**WHAT THE TASK ASKS**. Put the items into a Markdown table with the columns Row and Line, starting at the beginning of the items and ending at the line that contains "pyautogui.click(x=94, y=75)". Give each nonblank line its own numbered row, and leave the pictures out.

**DATA ROWS**.
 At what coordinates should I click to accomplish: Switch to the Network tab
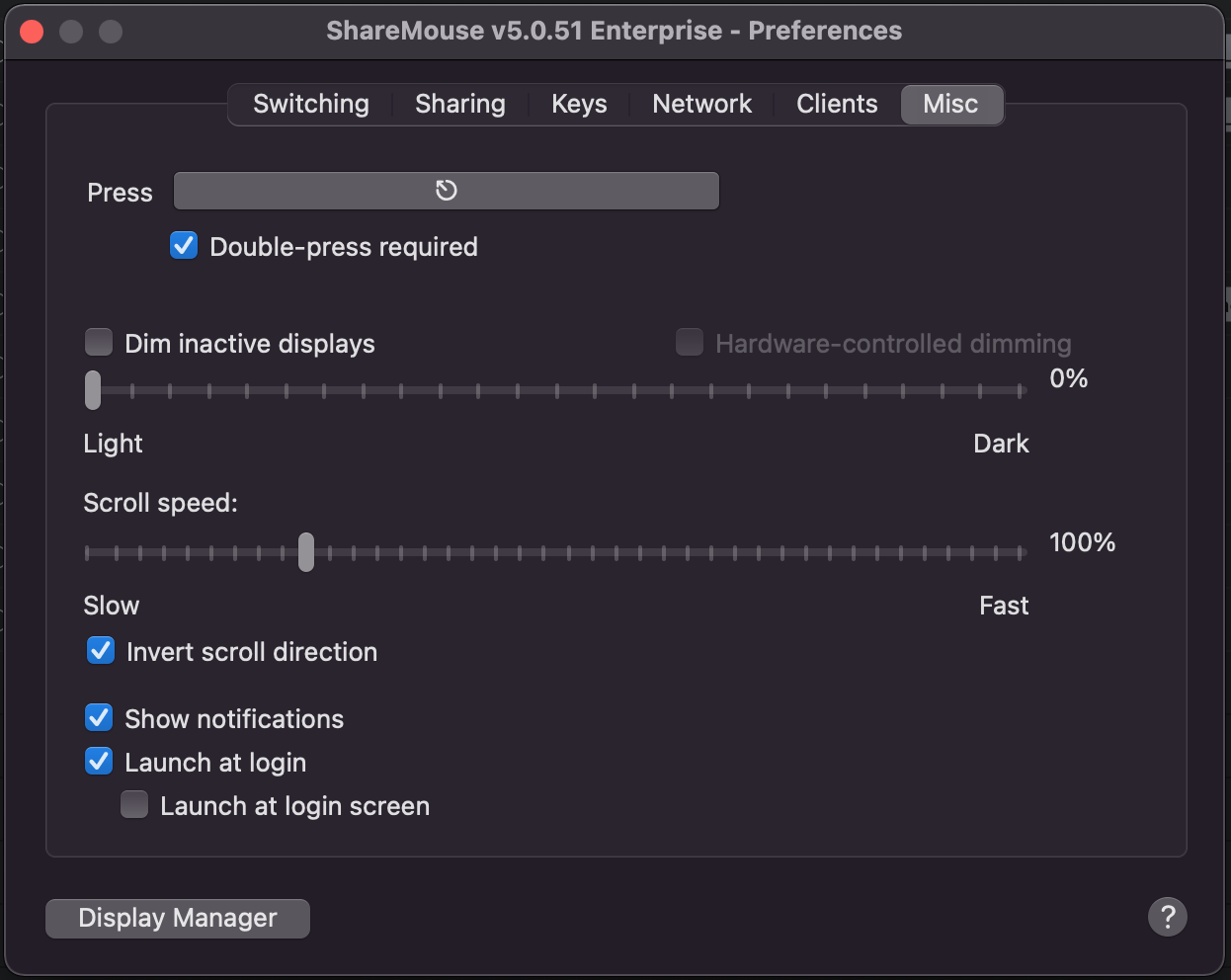[x=700, y=104]
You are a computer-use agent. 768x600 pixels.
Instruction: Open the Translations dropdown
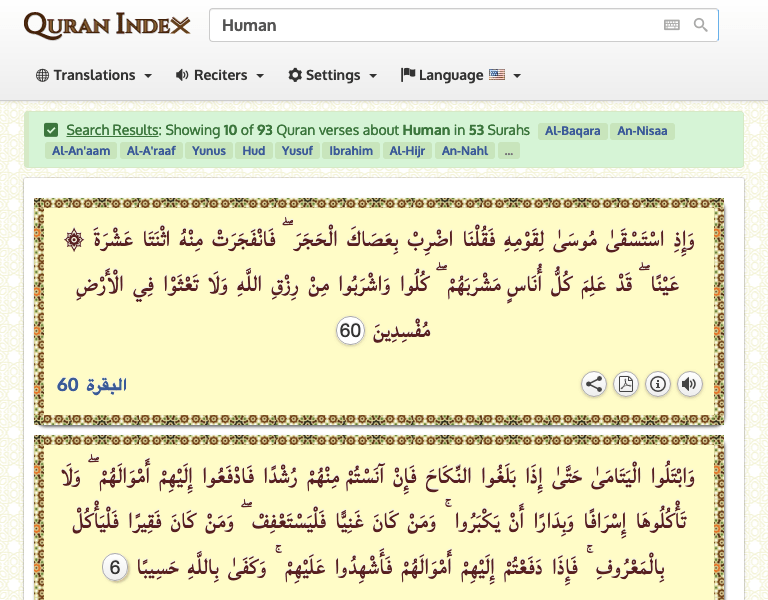pyautogui.click(x=94, y=75)
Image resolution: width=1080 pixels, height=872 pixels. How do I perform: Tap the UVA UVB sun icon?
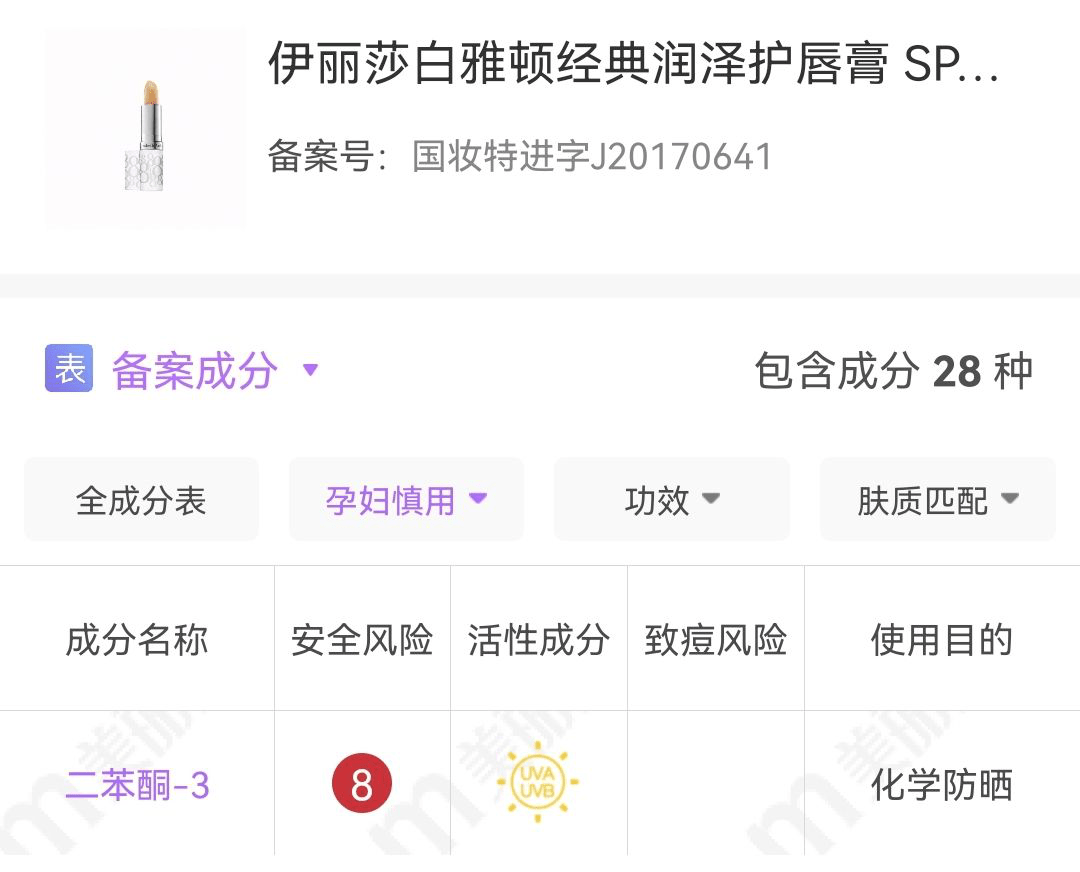click(x=538, y=783)
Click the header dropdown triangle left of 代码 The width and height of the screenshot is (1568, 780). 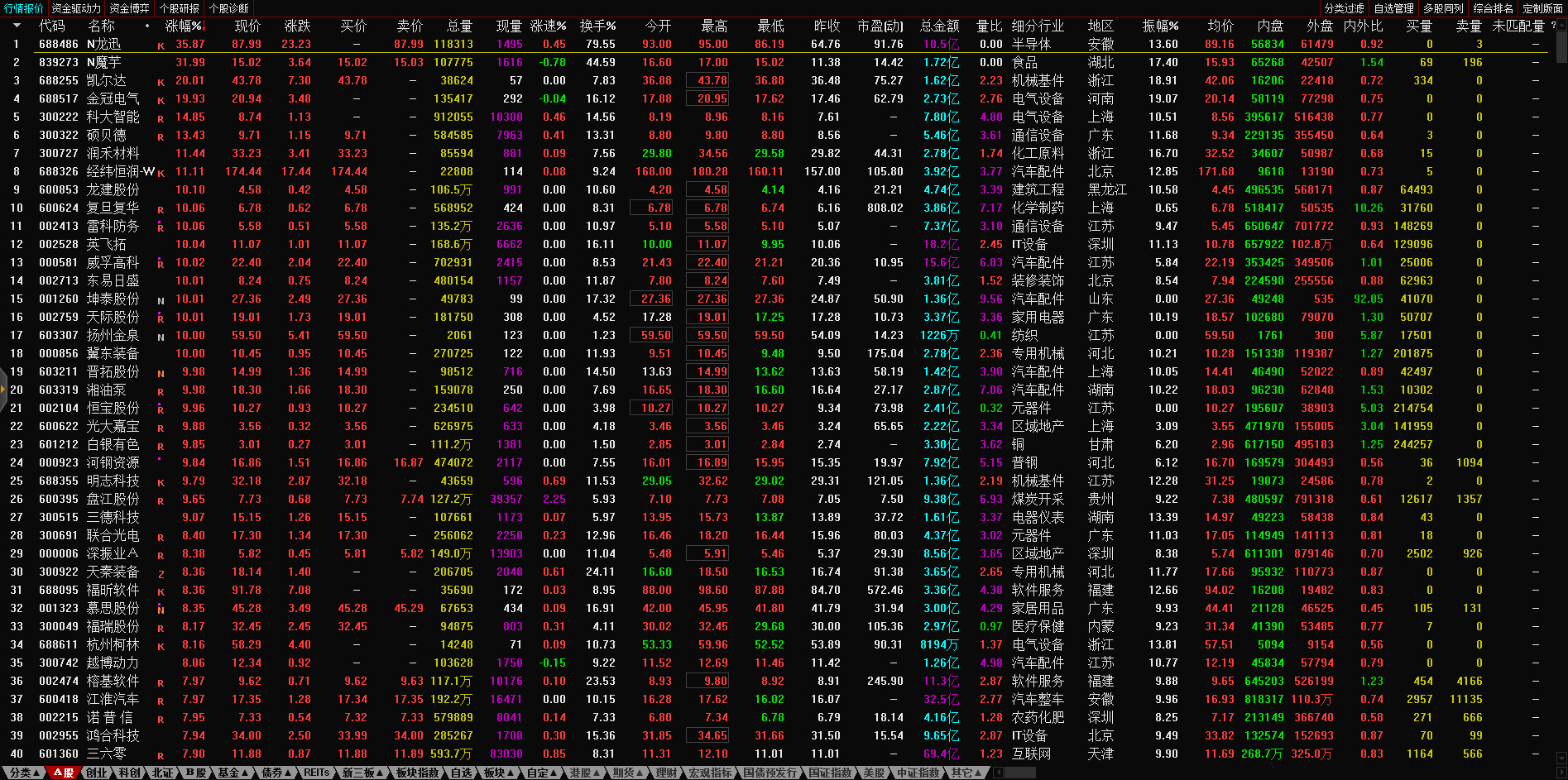click(x=16, y=26)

**FINAL RESULT**.
| Row | Line |
|---|---|
| 1 |  At what coordinates should I click to accomplish: Switch to the Network tab |
| 2 | [x=700, y=104] |
| 3 | You are a computer-use agent. 768x600 pixels. |
| 4 | Instruction: Open the Translations dropdown |
| 5 | pyautogui.click(x=94, y=75) |